Stressed out? Grumpy? Tired all the time?
You need a mental fitness regime.
For months, therapists have reported a significant increase in clients anxious, worried, or depressed about current events: the Covid-19 pandemic, economic problems, and civil unrest. And while they can teach coping skills, such as regulating emotions, to help fight stress, they say it’s also important for people to take proactive steps to stay mentally healthy, just as they would if they wanted to be fit. “If you wait until a major stressor arrives to try to boost your mental health, it’s like trying to inflate your life raft while you’re already drowning in the sea,” says Wendy Troxel, Rand Corp.’s senior clinical psychologist and behavioral and social scientist.
Many people go for therapy, exercise, meditation and a healthy diet to do so.
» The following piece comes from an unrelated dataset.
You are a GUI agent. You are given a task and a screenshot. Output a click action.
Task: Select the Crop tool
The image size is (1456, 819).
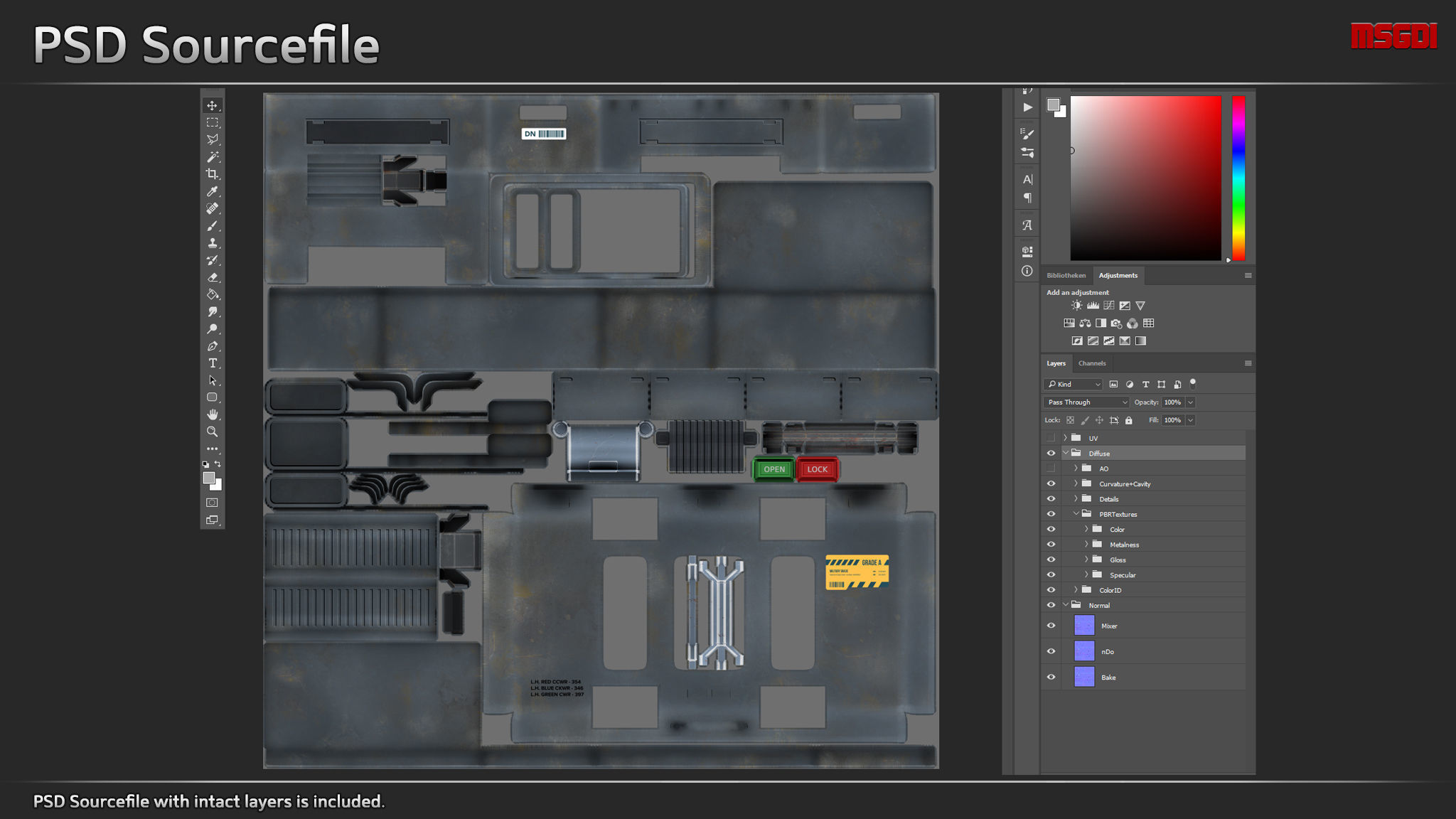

Shirlee Hoffman, a 75-year-old retired marketing consultant in Chicago, limits news consumption to about five minutes a day. Erin Wiley, 50, a licensed psychotherapist in Toledo, Ohio, uses an app to keep track of the things she’s grateful for. Rhonda Steele, 62, special education teacher in Sellersburg, Ind., Prays and reads devotions. Dwight Oxley, 84, a retired doctor in Wichita, Canada, reads and plays the piano. Rachel Glyn, 66, a narrow-minded esthetician in Philadelphia, tries to do as many things as possible for others. Michael Schauch, 40, an investment portfolio manager in Squamish, British Columbia, climbs, he says, that perspective gives him perspective. Stedman Stevens, 62, general manager of an aviation technology company in Wilmington, North Carolina, takes 15 minutes each afternoon to sit alone without distractions. “I listen to what my mind shows me,” he says. “That restores my mental strength.”
What steps should you include in your mental fitness regimen? Here are some expert tips.